• Given data:
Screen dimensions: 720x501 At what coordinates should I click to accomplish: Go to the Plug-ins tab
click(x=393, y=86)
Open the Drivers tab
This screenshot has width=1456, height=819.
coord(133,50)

• What the exercise asks: Reproduce each of the records above word for word.

• Reply to the task:
Screen dimensions: 720x501 At what coordinates should I click to accomplish: Go to the Plug-ins tab
click(x=393, y=86)
Open the Drivers tab
This screenshot has width=1456, height=819.
coord(133,50)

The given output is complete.